The second area of investigation focussed on patients level of satisfaction with the care received, information provided on their illness, the amount of time spent waiting to see the nurse, follow-up care, the level of knowledge and abilities that nurses had to treat them, and the time spent by nurses to help them understand illness and treatment requirements. The findings on patient satisfaction were as follows:
- 98% of patients were satisfied with the care received, from nurses, the information provided on their illness (92%), the amount of time spent waiting to see the nurse (84%), and follow-up care (88%).
- 90% of patients were satisfied that nurses had the necessary knowledge and abilities to treat them and spent enough time helping them understand their illness and treatment requirements (96%).
In summary, the findings suggest that most patients responding to this survey had accepted nurses in extended/expanded roles. This conclusion is based on the varied reasons for seeing the nurse, the diverse activities initiated and/or performed by nurses during clinic visits, and the frequency with which patients continued to schedule appointments with nurses. In addition, the high degree of satisfaction with the care provided by nurses working in extended/expanded roles is a further indication that respondents had accepted the extended/expanded role.
3.5 Observation of Nurses Practice (see SD 3)
Findings from 82 nurse - patient observations conducted at the study sites provided insight into the nature of nurses' practice while working in the extended/expanded role.

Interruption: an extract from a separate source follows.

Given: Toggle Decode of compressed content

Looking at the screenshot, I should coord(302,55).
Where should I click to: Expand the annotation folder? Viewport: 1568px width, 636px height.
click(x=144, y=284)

Nurse - patient observation sessions revealed that:
- The majority of patients seen were adult females.
- 84% of patient visits lasted less than 30 minutes.
- 50% of patient visits were for the assessment and management of acute illness or injury, 23% for the management of chronic illness and 27% for well person screening.
- 77% of patients seen were assessed, diagnosed and treated independently by the nurse.
- Nurses, in managing patient care, went beyond the presenting health need and addressed the physical, psychological, emotional and social well being of patients.
- Nurses performed a broad range of preventive, promotive and supportive activities.
- Nurses, when faced with complex medical problems outside their scope of practice, consulted and referred to primary care physicians and/or specialists.
In summary, the observational findings suggest that nurses working in extended/expanded roles in urban, rural, and remote primary health care settings engage in autonomous practice and perform a broad range of activities when seeing patients present with acute illness/injury, chronic illness and wellness issues. Nurses demonstrated a high degree of confidence, sensitivity and definiteness in their interactions with patients. Nurses consulted with other health care providers especially physicians, when it was felt that patients would benefit from being seen by someone else with a different level of expertise.